Rent a Kubota. Dig a 10'' square hole. Reinforce the sides. Add a roof. You are now the proud owner of a root cellar.
If you have an accessible subfloor in your house that also stays decently cool but it's not a great alternative.
Propane fridges are a good option if you can afford a $4000 fridge and full 500 gallon tank. (You can't lol)
Do not put canned goods in your attic. The temps in the average attic make the food degrade, separate, spoil, and get really nasty.
Dried foods like beans, peas, rice, legumes are a better option. (plus most bought grains aren't heat treated meaning you can just replant them in the spring)
Store water in those big food safe aluminum reinforced jugs. (IBC tanks, these ones)
OUT OF THE SUNLIGHT or any light if possible.
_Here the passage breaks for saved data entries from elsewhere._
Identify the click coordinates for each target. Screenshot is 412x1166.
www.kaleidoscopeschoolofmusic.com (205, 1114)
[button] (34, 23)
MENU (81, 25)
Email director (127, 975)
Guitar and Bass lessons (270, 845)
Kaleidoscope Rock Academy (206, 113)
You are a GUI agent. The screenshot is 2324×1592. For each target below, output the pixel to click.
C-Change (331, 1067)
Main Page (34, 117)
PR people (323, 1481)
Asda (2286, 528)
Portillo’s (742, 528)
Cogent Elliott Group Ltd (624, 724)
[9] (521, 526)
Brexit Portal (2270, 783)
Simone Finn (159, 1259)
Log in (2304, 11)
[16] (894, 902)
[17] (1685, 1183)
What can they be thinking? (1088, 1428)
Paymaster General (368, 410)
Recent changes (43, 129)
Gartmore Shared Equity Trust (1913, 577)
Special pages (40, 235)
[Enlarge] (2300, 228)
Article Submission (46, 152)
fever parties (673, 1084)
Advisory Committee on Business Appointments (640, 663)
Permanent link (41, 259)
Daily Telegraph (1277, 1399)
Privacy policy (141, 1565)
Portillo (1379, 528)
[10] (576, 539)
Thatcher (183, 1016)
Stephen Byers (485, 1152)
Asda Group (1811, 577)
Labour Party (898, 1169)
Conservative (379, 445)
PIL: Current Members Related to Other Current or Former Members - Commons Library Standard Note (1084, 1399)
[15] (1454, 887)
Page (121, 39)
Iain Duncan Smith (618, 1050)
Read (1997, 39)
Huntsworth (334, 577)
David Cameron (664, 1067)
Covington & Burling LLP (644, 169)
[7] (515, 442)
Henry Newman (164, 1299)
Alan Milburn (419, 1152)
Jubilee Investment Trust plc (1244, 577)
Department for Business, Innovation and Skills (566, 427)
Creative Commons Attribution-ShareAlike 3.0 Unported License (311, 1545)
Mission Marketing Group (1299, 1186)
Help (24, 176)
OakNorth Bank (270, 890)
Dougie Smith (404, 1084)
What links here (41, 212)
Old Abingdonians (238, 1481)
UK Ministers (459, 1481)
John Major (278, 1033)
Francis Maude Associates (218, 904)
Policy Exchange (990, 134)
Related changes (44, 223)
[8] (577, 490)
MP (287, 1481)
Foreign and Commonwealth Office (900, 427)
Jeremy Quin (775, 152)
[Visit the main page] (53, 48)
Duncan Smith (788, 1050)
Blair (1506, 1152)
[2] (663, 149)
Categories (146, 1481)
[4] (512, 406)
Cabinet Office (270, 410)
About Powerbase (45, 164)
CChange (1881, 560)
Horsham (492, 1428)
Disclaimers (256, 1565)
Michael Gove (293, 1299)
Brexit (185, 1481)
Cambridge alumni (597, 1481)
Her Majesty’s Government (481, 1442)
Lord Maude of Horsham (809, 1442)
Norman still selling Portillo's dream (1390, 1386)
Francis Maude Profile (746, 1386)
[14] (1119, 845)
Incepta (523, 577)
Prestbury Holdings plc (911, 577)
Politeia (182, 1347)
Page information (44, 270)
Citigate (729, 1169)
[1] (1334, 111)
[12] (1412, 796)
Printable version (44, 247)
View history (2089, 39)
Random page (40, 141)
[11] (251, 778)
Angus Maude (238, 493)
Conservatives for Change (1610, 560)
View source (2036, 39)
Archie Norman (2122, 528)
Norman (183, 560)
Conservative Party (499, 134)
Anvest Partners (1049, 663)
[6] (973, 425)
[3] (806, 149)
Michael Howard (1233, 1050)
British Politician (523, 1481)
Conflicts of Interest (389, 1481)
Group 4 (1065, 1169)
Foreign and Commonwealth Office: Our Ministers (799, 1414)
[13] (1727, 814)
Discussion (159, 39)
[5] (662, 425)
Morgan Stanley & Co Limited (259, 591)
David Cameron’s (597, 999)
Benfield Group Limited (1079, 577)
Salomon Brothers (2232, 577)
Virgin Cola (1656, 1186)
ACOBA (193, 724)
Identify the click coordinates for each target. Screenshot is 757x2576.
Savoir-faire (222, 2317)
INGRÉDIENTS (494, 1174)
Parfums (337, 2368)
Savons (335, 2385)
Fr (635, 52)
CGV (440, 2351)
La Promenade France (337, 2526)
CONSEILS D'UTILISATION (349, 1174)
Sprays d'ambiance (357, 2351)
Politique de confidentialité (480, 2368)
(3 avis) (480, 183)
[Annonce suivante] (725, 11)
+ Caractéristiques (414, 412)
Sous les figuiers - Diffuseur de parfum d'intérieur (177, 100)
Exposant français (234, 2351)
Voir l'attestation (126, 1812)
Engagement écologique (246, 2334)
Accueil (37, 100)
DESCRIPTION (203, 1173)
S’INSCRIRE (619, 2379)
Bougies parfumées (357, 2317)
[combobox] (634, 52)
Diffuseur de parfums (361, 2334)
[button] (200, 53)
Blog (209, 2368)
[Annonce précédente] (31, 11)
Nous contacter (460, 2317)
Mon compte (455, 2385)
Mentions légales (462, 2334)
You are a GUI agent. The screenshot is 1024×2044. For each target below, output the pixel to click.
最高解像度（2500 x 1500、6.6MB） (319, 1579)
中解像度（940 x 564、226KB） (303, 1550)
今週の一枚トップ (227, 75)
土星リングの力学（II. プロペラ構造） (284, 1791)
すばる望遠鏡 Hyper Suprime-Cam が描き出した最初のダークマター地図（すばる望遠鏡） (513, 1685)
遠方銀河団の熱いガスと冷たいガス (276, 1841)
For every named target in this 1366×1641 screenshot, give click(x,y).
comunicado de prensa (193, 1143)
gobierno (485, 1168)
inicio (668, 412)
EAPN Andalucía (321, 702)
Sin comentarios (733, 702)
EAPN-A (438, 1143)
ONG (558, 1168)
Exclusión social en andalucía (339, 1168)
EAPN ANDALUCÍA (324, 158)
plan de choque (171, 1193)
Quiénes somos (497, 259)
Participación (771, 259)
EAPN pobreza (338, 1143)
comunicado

I've known people who spray the containers black to keep light out. algae is a big problem with water storage.
UV makes these degrade and halves the life of the plastic.
Add about 8 tablespoons of bleach to 300 gallons to make it potable.
Fully cycle and wash about once a month if you don't use all the water.
Freezing is a major issue if you don't store them in a dark side room in your house or underground. If these freeze the whole thing cracks and you're out about 300 gallons of storage capacity.
You can get a harbor freight trailer kit for about $300 and tow strap one of these on the back. Fill from a well or if you need gray water you can source from a lake or something with a 12v pump. or a generator pump if you don't feel like waiting for an hour.
Keep the grey water and potable water tanks separate and labeled.
One of these tanks run about $100~$300 used, only buy used if they have been used for corn syrup or other food products.
Lots of these are used for pesticides. Do not ever buy them.
Chemicals stay in the pores of the plastic forever, you cannot wash the chemicals out.
Always ask the seller what was stored in them or if you can afford it buy them new.
Source: Grew up off-grid and we didn't have a well until about 3 years ago, almost never ran out of water, just filled the reservoirs once a week with a trailer with two of these. Always had water for showers, the farm, cooking, etc. A neighbor would trade well access for some gas for the generator. We had about 7 of these in a side room in the cabin, half for grey water, half for potable water. We also had separate lines for P and GW. If you can get a well. It makes life 10x easier.